[Data entries]
*****
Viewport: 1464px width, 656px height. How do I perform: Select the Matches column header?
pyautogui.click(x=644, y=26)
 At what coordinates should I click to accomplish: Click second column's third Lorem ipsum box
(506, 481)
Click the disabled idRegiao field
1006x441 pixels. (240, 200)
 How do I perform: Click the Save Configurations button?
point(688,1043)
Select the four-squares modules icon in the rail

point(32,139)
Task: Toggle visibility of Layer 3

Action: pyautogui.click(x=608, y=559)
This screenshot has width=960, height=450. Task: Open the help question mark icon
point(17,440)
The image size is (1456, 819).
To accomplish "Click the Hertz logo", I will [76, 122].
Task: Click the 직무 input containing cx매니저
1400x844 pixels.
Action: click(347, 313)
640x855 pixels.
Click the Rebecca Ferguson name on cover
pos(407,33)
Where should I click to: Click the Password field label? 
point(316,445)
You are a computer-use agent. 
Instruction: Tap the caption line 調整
*****
__What you need to do__
Identify each line in the data entries above that contains the word "perform" with the same capitalization, and copy those lines.

__Exercise solution__
Viewport: 1464px width, 656px height. How do I perform: Select the Matches column header?
 How do I perform: Click the Save Configurations button?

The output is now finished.